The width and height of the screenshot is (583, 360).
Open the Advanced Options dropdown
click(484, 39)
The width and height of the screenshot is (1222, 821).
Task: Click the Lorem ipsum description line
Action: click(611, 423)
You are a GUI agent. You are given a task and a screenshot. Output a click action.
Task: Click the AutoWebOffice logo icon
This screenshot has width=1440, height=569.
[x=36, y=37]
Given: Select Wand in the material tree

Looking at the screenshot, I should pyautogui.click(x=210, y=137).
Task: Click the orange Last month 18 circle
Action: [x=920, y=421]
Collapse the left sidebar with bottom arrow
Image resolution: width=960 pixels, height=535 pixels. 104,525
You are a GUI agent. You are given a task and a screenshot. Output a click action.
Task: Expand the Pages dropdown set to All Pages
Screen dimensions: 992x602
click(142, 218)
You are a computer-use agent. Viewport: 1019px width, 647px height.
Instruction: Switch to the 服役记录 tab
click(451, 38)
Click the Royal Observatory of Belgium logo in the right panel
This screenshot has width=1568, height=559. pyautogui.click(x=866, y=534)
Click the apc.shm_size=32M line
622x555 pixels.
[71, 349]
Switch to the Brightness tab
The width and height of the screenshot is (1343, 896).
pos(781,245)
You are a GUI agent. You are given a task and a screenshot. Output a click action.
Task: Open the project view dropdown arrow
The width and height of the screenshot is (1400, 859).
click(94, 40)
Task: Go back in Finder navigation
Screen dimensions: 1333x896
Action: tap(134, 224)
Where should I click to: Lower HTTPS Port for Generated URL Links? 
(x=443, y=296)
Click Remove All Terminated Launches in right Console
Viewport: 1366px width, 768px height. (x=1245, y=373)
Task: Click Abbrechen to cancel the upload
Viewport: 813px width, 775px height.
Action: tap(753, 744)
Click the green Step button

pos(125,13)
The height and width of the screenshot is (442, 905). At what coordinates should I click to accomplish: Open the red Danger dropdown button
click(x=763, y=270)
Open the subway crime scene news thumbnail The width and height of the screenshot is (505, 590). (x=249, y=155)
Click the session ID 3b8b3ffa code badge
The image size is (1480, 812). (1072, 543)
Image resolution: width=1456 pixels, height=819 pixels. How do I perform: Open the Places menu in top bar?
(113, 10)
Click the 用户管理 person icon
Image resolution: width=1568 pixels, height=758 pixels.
****
* [WHAT TO WORK ON] Lay out the lines above as a Markdown table with two columns, Row and Line, giving each line its row number and omitting blank lines.

* [RESPONSE TO THE EXERCISE]
| Row | Line |
|---|---|
| 1 | The width and height of the screenshot is (583, 360). |
| 2 | Open the Advanced Options dropdown |
| 3 | click(484, 39) |
| 4 | The width and height of the screenshot is (1222, 821). |
| 5 | Task: Click the Lorem ipsum description line |
| 6 | Action: click(611, 423) |
| 7 | You are a GUI agent. You are given a task and a screenshot. Output a click action. |
| 8 | Task: Click the AutoWebOffice logo icon |
| 9 | This screenshot has width=1440, height=569. |
| 10 | [x=36, y=37] |
| 11 | Given: Select Wand in the material tree |
| 12 | Looking at the screenshot, I should pyautogui.click(x=210, y=137). |
| 13 | Task: Click the orange Last month 18 circle |
| 14 | Action: [x=920, y=421] |
| 15 | Collapse the left sidebar with bottom arrow |
| 16 | Image resolution: width=960 pixels, height=535 pixels. 104,525 |
| 17 | You are a GUI agent. You are given a task and a screenshot. Output a click action. |
| 18 | Task: Expand the Pages dropdown set to All Pages |
| 19 | Screen dimensions: 992x602 |
| 20 | click(142, 218) |
| 21 | You are a computer-use agent. Viewport: 1019px width, 647px height. |
| 22 | Instruction: Switch to the 服役记录 tab |
| 23 | click(451, 38) |
| 24 | Click the Royal Observatory of Belgium logo in the right panel |
| 25 | This screenshot has width=1568, height=559. pyautogui.click(x=866, y=534) |
| 26 | Click the apc.shm_size=32M line |
| 27 | 622x555 pixels. |
| 28 | [71, 349] |
| 29 | Switch to the Brightness tab |
| 30 | The width and height of the screenshot is (1343, 896). |
| 31 | pos(781,245) |
| 32 | You are a GUI agent. You are given a task and a screenshot. Output a click action. |
| 33 | Task: Open the project view dropdown arrow |
| 34 | The width and height of the screenshot is (1400, 859). |
| 35 | click(94, 40) |
| 36 | Task: Go back in Finder navigation |
| 37 | Screen dimensions: 1333x896 |
| 38 | Action: tap(134, 224) |
| 39 | Where should I click to: Lower HTTPS Port for Generated URL Links?  |
| 40 | (x=443, y=296) |
| 41 | Click Remove All Terminated Launches in right Console |
| 42 | Viewport: 1366px width, 768px height. (x=1245, y=373) |
| 43 | Task: Click Abbrechen to cancel the upload |
| 44 | Viewport: 813px width, 775px height. |
| 45 | Action: tap(753, 744) |
| 46 | Click the green Step button |
| 47 | pos(125,13) |
| 48 | The height and width of the screenshot is (442, 905). At what coordinates should I click to accomplish: Open the red Danger dropdown button |
| 49 | click(x=763, y=270) |
| 50 | Open the subway crime scene news thumbnail The width and height of the screenshot is (505, 590). (x=249, y=155) |
| 51 | Click the session ID 3b8b3ffa code badge |
| 52 | The image size is (1480, 812). (1072, 543) |
| 53 | Image resolution: width=1456 pixels, height=819 pixels. How do I perform: Open the Places menu in top bar? |
| 54 | (113, 10) |
| 55 | Click the 用户管理 person icon |
| 56 | Image resolution: width=1568 pixels, height=758 pixels. |